Dżunglerzy w LoLu przeżywają swoje własne piekło, z którego nigdy nie wyjdą. Żelazne zasady
Gracze pokazują, jak ciężko jest grać w dżungli bez wyciszenia sojuszników.
Dobry leśnik to skarb, który nie dość, że potrafi zabezpieczyć i wziąć obiekty na mapie, to i odpowiednio zgankować linie, które wymagają pomocy. Często jednak to nie wystarcza i sojusznicy domagają się niesamowitych zagrań rodem z LEC.

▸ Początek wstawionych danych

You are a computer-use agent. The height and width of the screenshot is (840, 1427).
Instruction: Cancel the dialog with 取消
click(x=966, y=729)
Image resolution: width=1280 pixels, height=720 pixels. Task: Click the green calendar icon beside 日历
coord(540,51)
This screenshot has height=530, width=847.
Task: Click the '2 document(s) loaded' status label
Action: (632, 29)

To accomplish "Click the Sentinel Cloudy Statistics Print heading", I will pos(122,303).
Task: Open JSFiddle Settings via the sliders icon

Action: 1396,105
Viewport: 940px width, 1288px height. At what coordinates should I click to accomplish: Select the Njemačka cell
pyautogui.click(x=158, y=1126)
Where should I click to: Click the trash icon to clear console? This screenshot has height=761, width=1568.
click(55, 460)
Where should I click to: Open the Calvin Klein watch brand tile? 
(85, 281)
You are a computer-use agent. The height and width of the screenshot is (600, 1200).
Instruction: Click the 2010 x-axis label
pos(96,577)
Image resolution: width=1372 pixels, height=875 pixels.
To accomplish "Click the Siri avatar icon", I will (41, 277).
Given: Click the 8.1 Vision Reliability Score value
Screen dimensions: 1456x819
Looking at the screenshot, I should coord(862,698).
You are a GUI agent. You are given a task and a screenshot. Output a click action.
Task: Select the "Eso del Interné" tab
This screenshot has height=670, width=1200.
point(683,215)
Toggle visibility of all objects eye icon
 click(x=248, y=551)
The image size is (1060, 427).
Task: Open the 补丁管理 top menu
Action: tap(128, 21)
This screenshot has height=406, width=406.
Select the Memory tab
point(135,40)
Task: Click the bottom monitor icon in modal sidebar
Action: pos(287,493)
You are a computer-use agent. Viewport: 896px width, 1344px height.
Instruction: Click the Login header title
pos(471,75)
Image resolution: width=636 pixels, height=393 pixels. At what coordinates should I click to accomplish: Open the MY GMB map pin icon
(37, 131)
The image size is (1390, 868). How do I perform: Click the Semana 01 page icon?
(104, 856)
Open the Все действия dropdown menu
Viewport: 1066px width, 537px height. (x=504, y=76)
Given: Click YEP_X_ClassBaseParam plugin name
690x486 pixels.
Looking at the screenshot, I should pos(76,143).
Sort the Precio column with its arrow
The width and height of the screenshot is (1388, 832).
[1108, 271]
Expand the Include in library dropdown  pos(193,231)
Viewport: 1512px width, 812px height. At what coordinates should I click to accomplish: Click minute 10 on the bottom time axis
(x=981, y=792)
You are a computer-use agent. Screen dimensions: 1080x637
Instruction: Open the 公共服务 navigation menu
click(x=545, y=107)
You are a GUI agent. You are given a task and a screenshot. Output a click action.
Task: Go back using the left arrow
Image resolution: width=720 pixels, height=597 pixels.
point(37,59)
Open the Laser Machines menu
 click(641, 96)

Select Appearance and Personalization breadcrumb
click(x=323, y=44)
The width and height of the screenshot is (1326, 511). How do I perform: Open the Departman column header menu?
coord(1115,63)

Właśnie z tego powodu dżunglerzy muszą liczyć się z ogromnym hejtem od strony innych graczy, którzy praktycznie zawsze obwiniają ich o porażkę.
Ciężkie życie dżunglera
Od kilku miesięcy najrzadziej wybieraną linią jest właśnie las. Dżunglowanie wiąże się nie tylko z potrzebą znajomości macro na wysokim poziomie, jak i śledzeniem każdego ruchu przeciwników na mapie, ale potrzebnych jest też wiele innych umiejętności takich jak prawidłowe wybieranie następnych celów czy chociażby odpowiednie wardowanie.
Dodatkowo pojawia się kolejny problem, a mianowicie są to toksyczni sojusznicy. Jeden z graczy Reddita postanowił zrobić listę, w której wymienił wszystkie błędy leśników, a jest ich naprawdę sporo.
ZOBACZ – Gracze domagają się przejrzystości MMR w LoLu. Czy jest na to jakakolwiek szansa?
Zasady gry w dżungli według sojuszników
- Jeżeli jedna linia przegrywa, jesteś winny, że jej nie pomagasz.
- Jeżeli przegrywają dwie linie, jesteś winny, że zbyt mocno skupiasz się tylko na jednej, a reszcie nie pomagasz.
- Jeżeli wszystkie linie przegrywają, jesteś winny, ponieważ nieskutecznie gankujesz.
- Jeżeli oddasz Heralda lub Barona, jesteś winny, bo jesteś słaby.
- Jeżeli masz za mało farmy, jesteś winny, ponieważ źle wyznaczyłeś swoją ścieżkę.
- Jeżeli masz więcej farmy niż sojusznicy, to zdecydowanie za mało gankujesz.
- Jeżeli jesteś w tyle z poziomem, źle czyścisz obozy i chodzisz bez celu po mapie.
- Jeżeli masz przewagę w poziomach, kradniesz EXPa z innych linii.
- Jeżeli przegrywasz mecz, jesteś gorszym dżunglerem od przeciwnika
- Jeżeli wygrasz, mid był lepszy.
Chociaż te zasady wydają się lekko naciągane, faktycznie zdarzają się takie sytuacje i rzeczywiście dżunglerzy często obwiniani są za porażkę. Szczególnie widoczne jest to w niskich dywizjach, gdzie gracze nie dają możliwości leśnikowi na zgankowanie, nieustannie pchając linię bez wardów, a następnie obwiniają go o porażkę.
Czy coś się zmieni pod tym względem w przyszłości? Na ten moment ciężko jest powiedzieć, ale być może autofill w lesie uświadomi niektórych, jak trudna jest to linia.